第7話
燻製器の中で三日三晩、じっくりと煙で燻された肉は、完成の時を迎えていた。
俺が燻製器の扉を開けると、凝縮された燻煙の香りが、森の澄んだ空気の中へと解き放たれる。
「……できた」
網の上に乗っていたのは、もはやただの干し肉ではなかった。
十日間の熟成によって、肉の繊維は旨味のアミノ酸へと変化し、深く美しいルビー色に輝いている。燻製によって余分な水分は抜け、表面には飴色の艶が浮かび、まるで宝石のようだ。
これが、俺の知識とスキルが生み出した最初の作品――【熟成猪肉(フォレストボア)の燻製ジャーキー】。

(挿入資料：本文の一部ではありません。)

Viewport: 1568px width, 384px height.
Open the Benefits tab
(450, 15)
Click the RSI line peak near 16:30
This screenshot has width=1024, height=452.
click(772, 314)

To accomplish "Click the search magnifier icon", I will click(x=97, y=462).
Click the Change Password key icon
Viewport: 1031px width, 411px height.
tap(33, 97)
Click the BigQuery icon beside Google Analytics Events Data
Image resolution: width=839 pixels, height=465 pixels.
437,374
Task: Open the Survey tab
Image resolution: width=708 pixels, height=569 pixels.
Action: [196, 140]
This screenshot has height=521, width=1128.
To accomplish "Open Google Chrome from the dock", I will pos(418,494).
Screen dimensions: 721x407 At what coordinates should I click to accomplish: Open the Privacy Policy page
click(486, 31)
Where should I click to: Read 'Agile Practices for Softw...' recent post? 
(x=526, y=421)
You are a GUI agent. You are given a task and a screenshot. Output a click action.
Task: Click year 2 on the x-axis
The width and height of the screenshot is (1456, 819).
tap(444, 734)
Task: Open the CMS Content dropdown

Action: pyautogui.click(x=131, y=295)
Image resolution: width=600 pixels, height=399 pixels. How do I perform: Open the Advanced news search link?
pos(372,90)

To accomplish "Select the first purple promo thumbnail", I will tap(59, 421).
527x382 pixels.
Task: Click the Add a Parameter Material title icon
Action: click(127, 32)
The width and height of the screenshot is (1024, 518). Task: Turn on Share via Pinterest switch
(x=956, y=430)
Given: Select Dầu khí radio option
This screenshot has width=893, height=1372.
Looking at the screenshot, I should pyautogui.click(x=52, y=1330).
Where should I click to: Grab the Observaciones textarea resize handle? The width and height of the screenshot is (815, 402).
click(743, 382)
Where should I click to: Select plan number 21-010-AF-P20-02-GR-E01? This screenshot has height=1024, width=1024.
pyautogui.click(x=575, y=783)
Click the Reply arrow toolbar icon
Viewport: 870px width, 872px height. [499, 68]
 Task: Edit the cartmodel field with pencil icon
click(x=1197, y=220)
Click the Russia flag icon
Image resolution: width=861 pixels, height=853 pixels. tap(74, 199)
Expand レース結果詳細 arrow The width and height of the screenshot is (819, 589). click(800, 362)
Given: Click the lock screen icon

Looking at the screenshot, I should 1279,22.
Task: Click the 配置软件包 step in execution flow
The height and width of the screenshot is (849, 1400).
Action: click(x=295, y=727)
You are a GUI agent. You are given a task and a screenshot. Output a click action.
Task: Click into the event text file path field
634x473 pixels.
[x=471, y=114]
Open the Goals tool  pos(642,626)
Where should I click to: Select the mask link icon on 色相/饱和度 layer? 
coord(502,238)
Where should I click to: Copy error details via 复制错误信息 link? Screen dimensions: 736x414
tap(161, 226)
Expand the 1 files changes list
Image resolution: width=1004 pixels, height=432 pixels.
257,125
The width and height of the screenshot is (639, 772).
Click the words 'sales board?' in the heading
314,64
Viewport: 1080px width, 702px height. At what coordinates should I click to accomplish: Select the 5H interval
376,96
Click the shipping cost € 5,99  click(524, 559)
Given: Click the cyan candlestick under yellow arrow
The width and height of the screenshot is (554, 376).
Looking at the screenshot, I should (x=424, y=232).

ゴクリと喉を鳴らし、俺は完成したばかりの一枚を手に取った。薄いのに、ずっしりとした手応えがある。そっと口に運ぶと、まず桜に似たチップの華やかな香りが鼻を抜け、次いで熟成された肉の濃厚な旨味が舌の上で爆発した。
「……うまい」
噛めば噛むほど、だ。
硬すぎず、柔らかすぎない絶妙な歯ごたえ。その度に、閉じ込められていた肉汁と脂の甘みがじゅわっと溢れ出し、燻製の香りと一体となって口の中に広がる。そこらのステーキなど足元にも及ばない、味の暴力。これ一枚で、パンの一斤や酒の一瓶が軽々と空になってしまいそうだった。
「カケル! できたのか!?」
匂いを嗅ぎつけたフェンが、森の方から駆け寄ってくる。俺が「ああ、試作品第一号だ」と一枚手渡すと、彼女は大きな口でガブリと食らいついた。
そして、ピタリと動きが止まる。
「……こ、これ……今まで食べたカケルの料理の中で、一番おいしいかもしれない……!」
目をまん丸くしたフェンが、衝撃の言葉を口にした。温かいシチューや焼きたてのカツレツよりも、この小さな肉の欠片の方が上だというのか。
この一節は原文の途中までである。